Last updated at Thu, 27 Aug 2020 20:25:44 GMT
Well, it's March 179th, 2020, and while we didn't actually get a summer here in 2020, it's time once again to release another Under the Hoodie report on the ins and outs of penetration testing. Since 2017, we've been putting together this survey report on how pen testing works, the common pitfalls our pen testers run into, and how you, the enterprise IT shop, can better prepare for your next simulated attack.
This year, we're focusing more on the credential aspect of penetration testing. Overflowing buffers and injecting SQL is fun and all, but when it comes to bread-and-butter pentesting, there's nearly always some credential element in play. As a matter of fact, my No. 1 takeaway from this survey is that enterprises really need to start stepping up when it comes to machine-based password management.

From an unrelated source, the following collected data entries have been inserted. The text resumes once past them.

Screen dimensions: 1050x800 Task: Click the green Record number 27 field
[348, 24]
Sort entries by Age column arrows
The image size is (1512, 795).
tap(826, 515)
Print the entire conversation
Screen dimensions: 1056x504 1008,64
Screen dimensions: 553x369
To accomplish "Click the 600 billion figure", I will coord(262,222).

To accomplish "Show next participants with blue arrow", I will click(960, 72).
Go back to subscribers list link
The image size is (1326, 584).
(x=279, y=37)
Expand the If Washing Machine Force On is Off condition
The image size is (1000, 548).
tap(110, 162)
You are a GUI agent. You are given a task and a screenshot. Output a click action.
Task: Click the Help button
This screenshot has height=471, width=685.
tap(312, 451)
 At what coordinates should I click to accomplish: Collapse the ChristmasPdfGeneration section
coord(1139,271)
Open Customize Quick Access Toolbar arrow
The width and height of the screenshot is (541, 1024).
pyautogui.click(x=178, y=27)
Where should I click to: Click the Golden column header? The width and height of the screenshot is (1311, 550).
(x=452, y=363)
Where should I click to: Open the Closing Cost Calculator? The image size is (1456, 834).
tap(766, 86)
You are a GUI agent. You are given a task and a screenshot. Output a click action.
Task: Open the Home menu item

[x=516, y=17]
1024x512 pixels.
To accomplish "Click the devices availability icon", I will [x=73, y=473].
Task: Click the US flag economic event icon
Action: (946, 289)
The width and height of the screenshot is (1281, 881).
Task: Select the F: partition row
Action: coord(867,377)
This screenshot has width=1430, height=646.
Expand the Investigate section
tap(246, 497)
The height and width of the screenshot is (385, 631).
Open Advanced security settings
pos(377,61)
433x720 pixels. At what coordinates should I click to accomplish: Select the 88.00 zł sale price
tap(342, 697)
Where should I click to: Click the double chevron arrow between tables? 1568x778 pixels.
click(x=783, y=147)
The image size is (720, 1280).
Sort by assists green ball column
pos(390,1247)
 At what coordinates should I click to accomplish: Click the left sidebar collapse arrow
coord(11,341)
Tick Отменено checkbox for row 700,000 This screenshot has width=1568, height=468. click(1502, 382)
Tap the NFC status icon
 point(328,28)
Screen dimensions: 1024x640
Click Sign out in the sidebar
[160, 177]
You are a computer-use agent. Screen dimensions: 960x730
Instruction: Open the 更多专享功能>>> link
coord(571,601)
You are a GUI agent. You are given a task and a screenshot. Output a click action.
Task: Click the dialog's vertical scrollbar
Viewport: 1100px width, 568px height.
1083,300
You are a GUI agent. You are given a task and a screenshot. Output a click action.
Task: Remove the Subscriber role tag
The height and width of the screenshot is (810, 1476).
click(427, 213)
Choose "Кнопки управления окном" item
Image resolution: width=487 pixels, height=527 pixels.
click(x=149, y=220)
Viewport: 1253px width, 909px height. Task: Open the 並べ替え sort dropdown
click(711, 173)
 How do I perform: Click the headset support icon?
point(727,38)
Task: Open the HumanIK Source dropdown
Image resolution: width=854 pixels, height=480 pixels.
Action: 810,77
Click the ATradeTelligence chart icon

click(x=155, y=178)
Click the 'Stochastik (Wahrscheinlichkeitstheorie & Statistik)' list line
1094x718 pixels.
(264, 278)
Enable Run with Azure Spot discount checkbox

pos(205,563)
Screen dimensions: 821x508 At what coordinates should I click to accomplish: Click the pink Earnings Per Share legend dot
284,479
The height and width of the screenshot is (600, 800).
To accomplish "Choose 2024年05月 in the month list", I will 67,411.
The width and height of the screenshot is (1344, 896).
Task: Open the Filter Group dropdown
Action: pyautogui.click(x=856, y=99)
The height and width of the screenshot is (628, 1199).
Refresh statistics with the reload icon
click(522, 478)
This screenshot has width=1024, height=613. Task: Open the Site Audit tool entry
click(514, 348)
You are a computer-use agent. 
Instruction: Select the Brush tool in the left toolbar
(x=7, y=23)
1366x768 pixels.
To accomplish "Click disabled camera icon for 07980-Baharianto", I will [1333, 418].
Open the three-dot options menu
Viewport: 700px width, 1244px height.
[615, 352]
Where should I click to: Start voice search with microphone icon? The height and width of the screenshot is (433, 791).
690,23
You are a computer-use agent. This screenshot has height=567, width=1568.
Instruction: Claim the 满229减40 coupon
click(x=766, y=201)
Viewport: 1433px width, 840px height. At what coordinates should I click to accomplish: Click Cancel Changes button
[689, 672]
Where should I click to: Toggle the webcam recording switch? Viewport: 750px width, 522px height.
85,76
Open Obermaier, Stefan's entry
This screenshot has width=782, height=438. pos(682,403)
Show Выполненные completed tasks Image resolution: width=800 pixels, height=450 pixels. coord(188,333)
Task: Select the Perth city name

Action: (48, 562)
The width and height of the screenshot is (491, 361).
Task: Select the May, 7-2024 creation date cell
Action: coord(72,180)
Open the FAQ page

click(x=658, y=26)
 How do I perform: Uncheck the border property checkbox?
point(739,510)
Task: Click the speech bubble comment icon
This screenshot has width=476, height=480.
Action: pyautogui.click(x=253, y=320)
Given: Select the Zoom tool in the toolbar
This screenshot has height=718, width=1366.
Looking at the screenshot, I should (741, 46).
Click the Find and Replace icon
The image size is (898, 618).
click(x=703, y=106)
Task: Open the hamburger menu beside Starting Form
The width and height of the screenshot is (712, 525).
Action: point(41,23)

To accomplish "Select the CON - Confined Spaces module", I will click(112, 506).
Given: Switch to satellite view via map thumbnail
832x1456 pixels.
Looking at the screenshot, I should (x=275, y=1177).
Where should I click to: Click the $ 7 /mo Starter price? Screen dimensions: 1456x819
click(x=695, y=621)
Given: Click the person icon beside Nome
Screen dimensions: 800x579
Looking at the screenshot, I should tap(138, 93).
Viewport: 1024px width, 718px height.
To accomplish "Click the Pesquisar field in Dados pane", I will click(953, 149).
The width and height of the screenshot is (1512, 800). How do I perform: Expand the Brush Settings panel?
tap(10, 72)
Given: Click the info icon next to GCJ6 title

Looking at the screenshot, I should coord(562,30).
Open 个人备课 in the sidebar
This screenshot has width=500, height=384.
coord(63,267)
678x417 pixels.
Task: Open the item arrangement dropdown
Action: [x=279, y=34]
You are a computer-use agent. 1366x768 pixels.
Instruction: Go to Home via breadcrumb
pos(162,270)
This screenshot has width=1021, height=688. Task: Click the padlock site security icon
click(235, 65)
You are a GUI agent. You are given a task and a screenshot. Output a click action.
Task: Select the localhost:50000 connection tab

We all know that we humans are just terrible at picking and rotating our own passwords, and we can prove it by looking at the crackable passwords found in the hash files recovered by our penetration testing services team. The chart below, from the report, demonstrates how crackable passwords are today:
Nearly always, at least one of these three categories of guessable passwords comes up in NTDS.dit, LM hashes, database dumps, or some other source of hashed passwords. And the killer is, it doesn't have to be this way! There are some pretty excellent password management solutions for enterprise IT out there. The technology isn't the problem here—the biggest hurdle is changing habits of your workforce.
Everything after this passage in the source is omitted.